>> START PROVIDED TEXT

These changes required thousands of new bureaucrats with a modern, technical education. To meet this need, the state established a network of new elementary, intermediate, and high schools styled on European curricula to train civil servants. Similarly, the laws of the empire were codified in an ambitious project to reconcile Islamic law with Western codes to make the Ottoman legal system more compatible with European legal norms.
So long as the reforms applied to the higher echelons of government, the subjects of the Ottoman Empire took little interest in the Tanzimat. In the course of the 1850s and 1860s, however, the reforms began to touch the lives of individuals. Ever fearful of taxation and conscription, Ottoman subjects resisted all state efforts to inscribe their names in the government’s registers. Parents avoided sending their children to state schools, fearing that by registering their names for study they would end up in the army. Townsmen avoided census officials and farmers avoided land registration for as long as they could. Yet as the bureaucracy grew in size and efficiency, the people of the empire succumbed to one of the imperatives of modern government: to maintain accurate records on the state’s subjects and their property.

>> END PROVIDED TEXT

STATED EXERCISE A:
Rewrite the passage on the Tanzimat reforms starting with "So long as the" and going on through "and their property.", substituting "shunned" for each "avoided".
The records have no connection to the passage on the Tanzimat reforms.

>> START EXTRACTED MATERIAL

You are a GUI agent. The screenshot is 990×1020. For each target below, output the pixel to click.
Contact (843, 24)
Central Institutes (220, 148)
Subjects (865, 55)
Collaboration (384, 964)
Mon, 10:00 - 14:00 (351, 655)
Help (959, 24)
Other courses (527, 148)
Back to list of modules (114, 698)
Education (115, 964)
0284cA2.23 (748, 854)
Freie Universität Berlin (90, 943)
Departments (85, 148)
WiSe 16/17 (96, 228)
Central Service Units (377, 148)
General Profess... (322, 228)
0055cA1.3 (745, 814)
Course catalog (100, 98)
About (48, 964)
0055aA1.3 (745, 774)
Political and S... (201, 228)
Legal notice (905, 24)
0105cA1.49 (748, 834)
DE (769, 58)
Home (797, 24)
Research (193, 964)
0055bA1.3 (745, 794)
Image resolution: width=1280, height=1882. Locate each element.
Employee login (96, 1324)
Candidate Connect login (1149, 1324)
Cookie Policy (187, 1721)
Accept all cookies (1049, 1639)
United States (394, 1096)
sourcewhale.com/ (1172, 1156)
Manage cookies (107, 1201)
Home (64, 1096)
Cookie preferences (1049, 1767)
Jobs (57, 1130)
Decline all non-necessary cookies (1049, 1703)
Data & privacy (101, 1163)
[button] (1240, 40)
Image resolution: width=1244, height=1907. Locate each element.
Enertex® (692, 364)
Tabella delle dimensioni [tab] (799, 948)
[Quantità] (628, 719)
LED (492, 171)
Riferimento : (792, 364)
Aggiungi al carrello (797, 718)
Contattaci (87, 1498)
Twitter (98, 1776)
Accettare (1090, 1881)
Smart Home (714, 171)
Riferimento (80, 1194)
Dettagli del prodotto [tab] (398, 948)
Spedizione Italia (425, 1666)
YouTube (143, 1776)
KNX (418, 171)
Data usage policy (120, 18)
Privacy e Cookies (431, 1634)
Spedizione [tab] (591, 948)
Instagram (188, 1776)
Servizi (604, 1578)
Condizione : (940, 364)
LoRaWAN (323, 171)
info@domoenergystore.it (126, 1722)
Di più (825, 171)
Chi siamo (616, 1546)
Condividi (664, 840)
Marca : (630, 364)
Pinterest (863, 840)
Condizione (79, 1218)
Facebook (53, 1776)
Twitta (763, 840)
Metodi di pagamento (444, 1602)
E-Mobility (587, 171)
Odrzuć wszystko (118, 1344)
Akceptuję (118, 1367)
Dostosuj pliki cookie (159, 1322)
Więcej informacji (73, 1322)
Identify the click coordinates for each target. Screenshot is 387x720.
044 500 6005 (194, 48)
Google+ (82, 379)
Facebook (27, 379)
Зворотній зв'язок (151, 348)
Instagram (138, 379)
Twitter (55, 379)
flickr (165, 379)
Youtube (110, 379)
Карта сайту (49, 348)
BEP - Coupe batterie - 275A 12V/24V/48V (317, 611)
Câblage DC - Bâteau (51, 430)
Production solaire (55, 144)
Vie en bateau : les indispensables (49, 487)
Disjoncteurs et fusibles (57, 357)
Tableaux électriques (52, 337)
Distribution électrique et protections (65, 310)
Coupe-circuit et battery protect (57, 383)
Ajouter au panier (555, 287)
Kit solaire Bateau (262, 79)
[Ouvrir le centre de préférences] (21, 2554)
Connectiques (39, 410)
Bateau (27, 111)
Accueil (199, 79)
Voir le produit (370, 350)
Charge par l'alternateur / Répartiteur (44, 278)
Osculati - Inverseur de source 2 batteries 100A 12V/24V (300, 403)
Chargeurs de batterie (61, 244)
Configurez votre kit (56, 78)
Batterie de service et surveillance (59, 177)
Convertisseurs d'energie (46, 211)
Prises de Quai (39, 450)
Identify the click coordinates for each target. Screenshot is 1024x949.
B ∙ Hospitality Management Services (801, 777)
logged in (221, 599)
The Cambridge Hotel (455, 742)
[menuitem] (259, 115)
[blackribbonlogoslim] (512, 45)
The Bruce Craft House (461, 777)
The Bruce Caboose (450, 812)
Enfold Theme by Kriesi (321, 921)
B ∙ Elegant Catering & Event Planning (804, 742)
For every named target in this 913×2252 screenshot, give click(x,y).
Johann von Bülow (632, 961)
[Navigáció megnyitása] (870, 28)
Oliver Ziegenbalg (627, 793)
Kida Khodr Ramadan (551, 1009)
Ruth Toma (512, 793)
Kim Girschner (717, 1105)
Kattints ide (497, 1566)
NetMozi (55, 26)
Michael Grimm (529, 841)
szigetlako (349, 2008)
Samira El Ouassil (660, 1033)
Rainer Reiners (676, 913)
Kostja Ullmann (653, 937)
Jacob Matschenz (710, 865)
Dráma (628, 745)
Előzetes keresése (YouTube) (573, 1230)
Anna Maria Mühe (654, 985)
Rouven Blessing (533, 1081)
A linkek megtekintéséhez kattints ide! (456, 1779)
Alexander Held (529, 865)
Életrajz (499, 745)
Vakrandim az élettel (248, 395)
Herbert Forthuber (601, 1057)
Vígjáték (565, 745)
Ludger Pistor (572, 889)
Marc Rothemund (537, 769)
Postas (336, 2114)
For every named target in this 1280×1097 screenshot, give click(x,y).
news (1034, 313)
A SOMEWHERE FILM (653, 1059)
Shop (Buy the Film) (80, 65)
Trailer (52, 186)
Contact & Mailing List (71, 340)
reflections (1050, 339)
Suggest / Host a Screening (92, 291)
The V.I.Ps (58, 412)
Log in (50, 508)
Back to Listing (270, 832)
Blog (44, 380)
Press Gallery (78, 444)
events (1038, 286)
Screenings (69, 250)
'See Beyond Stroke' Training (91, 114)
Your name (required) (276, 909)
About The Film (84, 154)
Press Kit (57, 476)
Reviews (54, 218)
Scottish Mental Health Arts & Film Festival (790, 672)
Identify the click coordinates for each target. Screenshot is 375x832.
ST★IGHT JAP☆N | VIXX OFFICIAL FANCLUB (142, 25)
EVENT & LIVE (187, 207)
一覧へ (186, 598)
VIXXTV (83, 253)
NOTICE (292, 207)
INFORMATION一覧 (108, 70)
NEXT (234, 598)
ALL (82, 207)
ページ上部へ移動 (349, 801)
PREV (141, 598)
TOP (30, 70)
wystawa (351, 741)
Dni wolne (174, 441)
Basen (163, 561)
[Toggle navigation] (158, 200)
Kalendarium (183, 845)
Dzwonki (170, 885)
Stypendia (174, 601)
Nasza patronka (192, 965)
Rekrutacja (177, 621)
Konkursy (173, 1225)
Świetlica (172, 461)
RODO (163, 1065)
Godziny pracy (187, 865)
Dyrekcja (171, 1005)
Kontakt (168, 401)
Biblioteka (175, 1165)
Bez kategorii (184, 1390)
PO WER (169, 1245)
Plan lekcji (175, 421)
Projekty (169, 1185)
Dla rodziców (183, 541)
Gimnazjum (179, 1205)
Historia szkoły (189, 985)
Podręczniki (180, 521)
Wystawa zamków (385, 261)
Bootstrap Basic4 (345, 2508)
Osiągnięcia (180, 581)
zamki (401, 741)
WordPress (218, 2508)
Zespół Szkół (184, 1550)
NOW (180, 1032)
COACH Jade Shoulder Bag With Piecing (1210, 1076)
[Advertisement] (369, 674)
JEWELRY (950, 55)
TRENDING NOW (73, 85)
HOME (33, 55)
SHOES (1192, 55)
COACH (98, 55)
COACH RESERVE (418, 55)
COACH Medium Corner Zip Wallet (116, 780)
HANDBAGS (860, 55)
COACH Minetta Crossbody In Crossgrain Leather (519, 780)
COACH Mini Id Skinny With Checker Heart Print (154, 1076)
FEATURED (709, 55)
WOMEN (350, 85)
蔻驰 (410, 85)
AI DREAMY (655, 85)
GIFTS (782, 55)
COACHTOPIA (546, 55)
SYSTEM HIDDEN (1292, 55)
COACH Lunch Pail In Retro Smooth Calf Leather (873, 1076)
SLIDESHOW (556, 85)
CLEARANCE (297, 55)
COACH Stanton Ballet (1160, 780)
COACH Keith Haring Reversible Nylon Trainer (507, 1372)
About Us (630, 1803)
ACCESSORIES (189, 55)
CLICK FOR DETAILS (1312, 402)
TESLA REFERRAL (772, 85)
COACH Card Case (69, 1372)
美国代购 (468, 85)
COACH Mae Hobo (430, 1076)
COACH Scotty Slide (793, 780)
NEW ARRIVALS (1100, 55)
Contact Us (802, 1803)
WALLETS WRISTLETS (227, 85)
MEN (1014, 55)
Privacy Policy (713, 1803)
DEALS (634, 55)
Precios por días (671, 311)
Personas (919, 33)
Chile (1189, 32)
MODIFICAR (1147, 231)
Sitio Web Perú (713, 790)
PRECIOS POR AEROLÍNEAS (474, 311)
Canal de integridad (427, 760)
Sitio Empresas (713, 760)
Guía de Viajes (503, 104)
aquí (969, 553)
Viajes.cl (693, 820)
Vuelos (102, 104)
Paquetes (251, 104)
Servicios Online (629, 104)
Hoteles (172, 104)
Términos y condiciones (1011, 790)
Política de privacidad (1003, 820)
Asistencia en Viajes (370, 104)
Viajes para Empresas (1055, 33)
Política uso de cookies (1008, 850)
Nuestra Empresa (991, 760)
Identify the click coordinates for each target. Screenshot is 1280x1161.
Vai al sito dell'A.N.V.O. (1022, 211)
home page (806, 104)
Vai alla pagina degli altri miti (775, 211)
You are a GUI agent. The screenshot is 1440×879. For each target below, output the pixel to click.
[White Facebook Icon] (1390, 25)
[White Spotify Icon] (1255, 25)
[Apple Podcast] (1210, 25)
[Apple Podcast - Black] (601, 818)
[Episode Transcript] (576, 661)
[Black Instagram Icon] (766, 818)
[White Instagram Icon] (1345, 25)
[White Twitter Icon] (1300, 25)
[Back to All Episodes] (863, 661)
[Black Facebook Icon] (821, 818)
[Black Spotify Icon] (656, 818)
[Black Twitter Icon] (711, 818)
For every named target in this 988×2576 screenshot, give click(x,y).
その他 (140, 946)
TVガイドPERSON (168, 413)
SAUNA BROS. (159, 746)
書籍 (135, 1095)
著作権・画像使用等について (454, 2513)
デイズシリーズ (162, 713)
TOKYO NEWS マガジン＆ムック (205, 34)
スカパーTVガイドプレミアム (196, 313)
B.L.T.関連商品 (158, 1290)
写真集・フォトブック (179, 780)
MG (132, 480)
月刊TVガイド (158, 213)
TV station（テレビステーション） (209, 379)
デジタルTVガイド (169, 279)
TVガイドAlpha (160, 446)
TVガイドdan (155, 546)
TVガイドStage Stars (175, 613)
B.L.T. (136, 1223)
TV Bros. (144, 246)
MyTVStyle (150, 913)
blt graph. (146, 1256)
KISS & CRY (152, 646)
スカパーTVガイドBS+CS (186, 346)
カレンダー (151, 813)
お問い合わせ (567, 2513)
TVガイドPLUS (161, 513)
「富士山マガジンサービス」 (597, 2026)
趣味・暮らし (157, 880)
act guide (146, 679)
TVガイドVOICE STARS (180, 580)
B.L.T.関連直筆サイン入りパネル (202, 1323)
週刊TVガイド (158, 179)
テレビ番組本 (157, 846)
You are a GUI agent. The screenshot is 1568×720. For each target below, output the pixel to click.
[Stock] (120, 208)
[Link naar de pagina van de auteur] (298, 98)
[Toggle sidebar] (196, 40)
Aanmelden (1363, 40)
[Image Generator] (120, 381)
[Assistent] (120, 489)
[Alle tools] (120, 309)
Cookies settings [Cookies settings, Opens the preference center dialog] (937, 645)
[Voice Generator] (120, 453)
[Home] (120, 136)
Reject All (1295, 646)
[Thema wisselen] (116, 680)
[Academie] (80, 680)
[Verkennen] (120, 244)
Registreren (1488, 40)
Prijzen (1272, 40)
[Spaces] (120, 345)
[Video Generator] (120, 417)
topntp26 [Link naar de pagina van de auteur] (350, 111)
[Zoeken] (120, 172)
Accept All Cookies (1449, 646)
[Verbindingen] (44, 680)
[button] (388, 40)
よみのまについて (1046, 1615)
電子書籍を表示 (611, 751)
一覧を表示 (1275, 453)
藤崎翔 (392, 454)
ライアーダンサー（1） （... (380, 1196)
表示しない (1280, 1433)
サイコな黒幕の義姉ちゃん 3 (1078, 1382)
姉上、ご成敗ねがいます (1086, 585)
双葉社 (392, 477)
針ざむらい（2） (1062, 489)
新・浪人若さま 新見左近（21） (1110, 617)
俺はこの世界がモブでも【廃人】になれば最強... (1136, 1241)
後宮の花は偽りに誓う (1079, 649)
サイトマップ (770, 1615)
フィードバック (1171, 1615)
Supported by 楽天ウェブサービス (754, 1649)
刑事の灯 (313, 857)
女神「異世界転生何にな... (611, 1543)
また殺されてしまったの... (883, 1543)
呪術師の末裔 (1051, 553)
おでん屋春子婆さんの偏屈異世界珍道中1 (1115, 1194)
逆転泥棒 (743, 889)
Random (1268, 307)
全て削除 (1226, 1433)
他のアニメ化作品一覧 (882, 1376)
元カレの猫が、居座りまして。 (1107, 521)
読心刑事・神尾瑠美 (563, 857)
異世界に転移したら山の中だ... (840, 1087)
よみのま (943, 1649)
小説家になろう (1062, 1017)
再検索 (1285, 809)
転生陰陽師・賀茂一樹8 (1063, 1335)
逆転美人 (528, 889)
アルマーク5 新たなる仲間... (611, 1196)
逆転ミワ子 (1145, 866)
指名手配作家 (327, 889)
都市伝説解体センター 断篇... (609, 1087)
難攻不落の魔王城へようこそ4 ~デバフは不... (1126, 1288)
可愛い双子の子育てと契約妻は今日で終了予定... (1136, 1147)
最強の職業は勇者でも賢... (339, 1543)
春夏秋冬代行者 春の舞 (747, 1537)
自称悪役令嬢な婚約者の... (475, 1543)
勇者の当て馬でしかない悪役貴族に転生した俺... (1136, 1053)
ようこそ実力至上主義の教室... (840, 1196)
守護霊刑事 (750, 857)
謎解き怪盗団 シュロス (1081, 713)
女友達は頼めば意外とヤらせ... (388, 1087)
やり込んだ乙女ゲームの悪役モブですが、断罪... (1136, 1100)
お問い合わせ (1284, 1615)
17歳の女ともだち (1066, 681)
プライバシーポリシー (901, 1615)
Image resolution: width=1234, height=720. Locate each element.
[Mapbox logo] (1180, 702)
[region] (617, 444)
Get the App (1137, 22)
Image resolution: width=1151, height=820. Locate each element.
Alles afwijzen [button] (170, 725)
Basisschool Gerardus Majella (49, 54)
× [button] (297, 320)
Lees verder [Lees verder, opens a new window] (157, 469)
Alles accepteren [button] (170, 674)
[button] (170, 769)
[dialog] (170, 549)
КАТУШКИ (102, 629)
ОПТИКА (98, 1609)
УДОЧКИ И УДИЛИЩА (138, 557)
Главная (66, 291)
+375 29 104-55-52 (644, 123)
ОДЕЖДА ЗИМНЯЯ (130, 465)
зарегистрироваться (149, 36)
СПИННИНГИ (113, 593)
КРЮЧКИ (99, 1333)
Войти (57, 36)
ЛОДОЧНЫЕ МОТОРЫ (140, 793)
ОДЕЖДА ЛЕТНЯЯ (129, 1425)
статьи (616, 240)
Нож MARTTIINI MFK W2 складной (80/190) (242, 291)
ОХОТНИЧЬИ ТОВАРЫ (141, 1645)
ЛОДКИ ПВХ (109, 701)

>> END EXTRACTED MATERIAL

STATED EXERCISE B:
Copy the records verbatim, starting with the line with "サイコな黒幕の義姉ちゃん 3 (1078, 1382)" and going on through the line with "刑事の灯 (313, 857)".

CORRECT ANSWER A:
So long as the reforms applied to the higher echelons of government, the subjects of the Ottoman Empire took little interest in the Tanzimat. In the course of the 1850s and 1860s, however, the reforms began to touch the lives of individuals. Ever fearful of taxation and conscription, Ottoman subjects resisted all state efforts to inscribe their names in the government’s registers. Parents shunned sending their children to state schools, fearing that by registering their names for study they would end up in the army. Townsmen shunned census officials and farmers shunned land registration for as long as they could. Yet as the bureaucracy grew in size and efficiency, the people of the empire succumbed to one of the imperatives of modern government: to maintain accurate records on the state’s subjects and their property.

CORRECT ANSWER B:
サイコな黒幕の義姉ちゃん 3 (1078, 1382)
姉上、ご成敗ねがいます (1086, 585)
双葉社 (392, 477)
針ざむらい（2） (1062, 489)
新・浪人若さま 新見左近（21） (1110, 617)
俺はこの世界がモブでも【廃人】になれば最強... (1136, 1241)
後宮の花は偽りに誓う (1079, 649)
サイトマップ (770, 1615)
フィードバック (1171, 1615)
Supported by 楽天ウェブサービス (754, 1649)
刑事の灯 (313, 857)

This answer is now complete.